This is an appeal from a judgment in favor of John R. Ranson, Collector of the Revenue of Jackson County, for an unpaid balance of school taxes amounting to $61,885.62, alleged to be due him for the year 1929 in his answer and cross-petition filed in an injunction suit prosecuted by Kansas City Public Service Company, appellant herein. This company is a corporation organized under the laws of Missouri relating to street railroads, and owns and operates a street railway system in Jackson County, Missouri, in which county the cities of Kansas City and Independence are located.
The principal question in the case is the rate of levy for school taxes properly applicable to appellant's property used in or incident to the operation of its street railroad, and returned to, assessed, apportioned and certified by the state tax authorities. Appellant's property not used in or incident to such operation was assessed separately by the local tax authorities and is not involved in this case.
The statute primarily involved is an Act of the General Assembly, approved March 11, 1897 (Laws 1897, p. 215), which was construed in the case of State ex rel. Gottlieb, Collector, v. Metropolitan Street Railway Company, 161 Mo. 188, 61 S.W. 603, and is now embodied in Revised Statutes 1929 as Sections 10018, 10019, 10020.

========

### [DESCRIPTION OF THE TASK]
Write out the full court opinion excerpt word for word. Rely only on the court opinion excerpt for this work.

========

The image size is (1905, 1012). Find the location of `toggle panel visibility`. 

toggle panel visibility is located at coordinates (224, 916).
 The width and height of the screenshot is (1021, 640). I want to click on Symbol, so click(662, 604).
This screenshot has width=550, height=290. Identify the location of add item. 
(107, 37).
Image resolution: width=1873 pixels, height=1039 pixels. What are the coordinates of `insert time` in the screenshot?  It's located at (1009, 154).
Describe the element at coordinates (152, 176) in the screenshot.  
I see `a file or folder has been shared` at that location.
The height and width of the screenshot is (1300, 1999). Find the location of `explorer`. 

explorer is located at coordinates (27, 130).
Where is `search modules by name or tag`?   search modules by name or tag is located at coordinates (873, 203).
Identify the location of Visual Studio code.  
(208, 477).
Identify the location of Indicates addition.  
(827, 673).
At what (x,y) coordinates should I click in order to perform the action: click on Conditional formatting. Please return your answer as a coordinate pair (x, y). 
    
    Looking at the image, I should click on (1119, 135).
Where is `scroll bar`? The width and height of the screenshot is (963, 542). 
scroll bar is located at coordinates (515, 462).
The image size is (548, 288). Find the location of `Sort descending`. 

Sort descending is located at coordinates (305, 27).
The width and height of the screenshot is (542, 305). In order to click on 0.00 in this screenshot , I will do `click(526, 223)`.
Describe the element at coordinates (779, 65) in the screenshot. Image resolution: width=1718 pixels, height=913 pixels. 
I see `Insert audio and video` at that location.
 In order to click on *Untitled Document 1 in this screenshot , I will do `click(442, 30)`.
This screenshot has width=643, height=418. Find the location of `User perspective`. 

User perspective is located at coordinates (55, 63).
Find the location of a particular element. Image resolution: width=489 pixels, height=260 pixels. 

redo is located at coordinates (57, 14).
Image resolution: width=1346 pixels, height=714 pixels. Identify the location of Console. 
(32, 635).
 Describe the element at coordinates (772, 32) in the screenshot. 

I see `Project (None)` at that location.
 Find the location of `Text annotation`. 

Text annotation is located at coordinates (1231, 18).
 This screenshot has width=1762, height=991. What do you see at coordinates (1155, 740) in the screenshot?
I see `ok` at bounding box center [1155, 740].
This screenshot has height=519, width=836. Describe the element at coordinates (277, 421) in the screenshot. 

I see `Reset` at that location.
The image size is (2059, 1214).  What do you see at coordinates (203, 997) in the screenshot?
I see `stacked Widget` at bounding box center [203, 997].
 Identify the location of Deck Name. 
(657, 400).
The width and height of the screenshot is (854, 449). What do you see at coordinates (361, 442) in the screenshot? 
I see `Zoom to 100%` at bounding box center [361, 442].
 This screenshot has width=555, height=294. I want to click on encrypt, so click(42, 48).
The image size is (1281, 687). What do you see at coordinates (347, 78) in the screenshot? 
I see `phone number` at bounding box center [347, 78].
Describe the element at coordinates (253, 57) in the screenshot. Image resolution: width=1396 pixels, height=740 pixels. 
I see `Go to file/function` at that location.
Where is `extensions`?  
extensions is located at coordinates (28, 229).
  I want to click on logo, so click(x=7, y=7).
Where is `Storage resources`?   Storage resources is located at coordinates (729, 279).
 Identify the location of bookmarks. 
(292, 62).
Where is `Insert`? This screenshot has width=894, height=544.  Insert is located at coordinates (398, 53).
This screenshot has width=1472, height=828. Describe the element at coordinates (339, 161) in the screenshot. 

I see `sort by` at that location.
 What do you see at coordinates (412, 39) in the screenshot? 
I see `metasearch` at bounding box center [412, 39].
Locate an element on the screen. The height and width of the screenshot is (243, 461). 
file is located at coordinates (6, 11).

========

### [TASK OUTPUT]
This is an appeal from a judgment in favor of John R. Ranson, Collector of the Revenue of Jackson County, for an unpaid balance of school taxes amounting to $61,885.62, alleged to be due him for the year 1929 in his answer and cross-petition filed in an injunction suit prosecuted by Kansas City Public Service Company, appellant herein. This company is a corporation organized under the laws of Missouri relating to street railroads, and owns and operates a street railway system in Jackson County, Missouri, in which county the cities of Kansas City and Independence are located.
The principal question in the case is the rate of levy for school taxes properly applicable to appellant's property used in or incident to the operation of its street railroad, and returned to, assessed, apportioned and certified by the state tax authorities. Appellant's property not used in or incident to such operation was assessed separately by the local tax authorities and is not involved in this case.
The statute primarily involved is an Act of the General Assembly, approved March 11, 1897 (Laws 1897, p. 215), which was construed in the case of State ex rel. Gottlieb, Collector, v. Metropolitan Street Railway Company, 161 Mo. 188, 61 S.W. 603, and is now embodied in Revised Statutes 1929 as Sections 10018, 10019, 10020.